(EXERCICE ÉCRIT 1):
Réponds à ces questions sur l'extrait du document :
(a) Quel âge a Antoine à l'été 1967 ?
(b) Comment le père d'Erik trouve-t-il la mort ?
(c) Combien de pages occupe le flash-back sur l'été 67 ?

(EXTRAIT DU DOCUMENT):

--*--

Eté 1967. Antoine a 15
ans, et il ne le sait pas encore quand il termine en vainqueur ce
tournoi de tennis sous les yeux se son père, mais cet été va le
marquer pour le restant de sa vie. Tout commence par un incident à
priori banal : le très énervé père d'Erik, son adversaire en
finale, est à deux doigts d'en venir aux mains avec le stoïque
paternel d'Antoine. Etrange comportement, vite oublié, mais qui
prend une autre tournure lorsque le même homme, dans la nuit, les
prend en chasse avec sa camionnette sur les lacets de la route de la
corniche. Et qu'il se tue en tombant dans un ravin... Entre temps, le
père d'Antoine a été invité par De Noé, une ancienne
connaissance, rencontrée fortuitement au restaurant. Dans la
somptueuse villa de cet ami surgi du passé, Antoine est subjugué
par une jeune Américaine, Joan, qui n'a pas froid aux yeux, ni nulle
part d'ailleurs... L'ado passe une étrange soirée, et lorsque le
lendemain, Erik, qui semble peu affecté par la mort de son père,
vient proposer à Antoine une partie de tennis pour se changer les
idées, celui-ci accepte. Dès lors, l'été va se poursuivre dans
une atmosphère de plus en plus mystérieuse et angoissante pour
Antoine...
Cette tentative de mise
en appétit rend difficilement justice à l'extraordinaire jubilation
qui s'empare du lecteur de l'Eté Diabolik : voici une bande dessinée
d'une immense richesse. Déjà, dans sa construction - les 100
premières pages sont un flash back sur le fameux été - cet album
ménage admirablement le suspense sur ce qui s'est réellement
déroulé au cours de cet été 67. Tous les éléments sont bien là,
mais, à l'instar du narrateur, il nous manque les clés pour saisir
quelles forces sont à l'oeuvre sous nos yeux. Clés qui nous sont
données dans la seconde partie, plus de vingt ans plus tard, alors
qu'Antoine est devenu écrivain, et qu'il a fait de cet épisode
fondateur de sa vie un livre libérateur. Ou plutôt, qui va le
devenir lorsqu'une des protagonistes de cet été va ressurgir du
passé, et lui faire enfin comprendre un des éléments restés dans
l'ombre de ses souvenirs.

--*--

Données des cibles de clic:
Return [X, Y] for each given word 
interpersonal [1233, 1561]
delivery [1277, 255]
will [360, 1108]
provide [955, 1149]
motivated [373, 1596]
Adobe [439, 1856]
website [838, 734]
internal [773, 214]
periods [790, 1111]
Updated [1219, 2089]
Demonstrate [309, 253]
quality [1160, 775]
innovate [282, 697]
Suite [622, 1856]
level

--*--

(EXERCICE ÉCRIT 2): Transforme en tableau Markdown les lignes de la liste, de la ligne qui contient « internal [773, 214] » jusqu'à la fin de la liste, les deux incluses. Utilise les colonnes « N° » et « Ligne », et laisse de côté les lignes vides.

(RÉPONSE ATTENDUE 1):
(a) Il a 15 ans.
(b) Il se tue en tombant dans un ravin.
(c) Les 100 premières pages.

(RÉPONSE ATTENDUE 2):
| N° | Ligne |
|---|---|
| 1 | internal [773, 214] |
| 2 | periods [790, 1111] |
| 3 | Updated [1219, 2089] |
| 4 | Demonstrate [309, 253] |
| 5 | quality [1160, 775] |
| 6 | innovate [282, 697] |
| 7 | Suite [622, 1856] |
| 8 | level |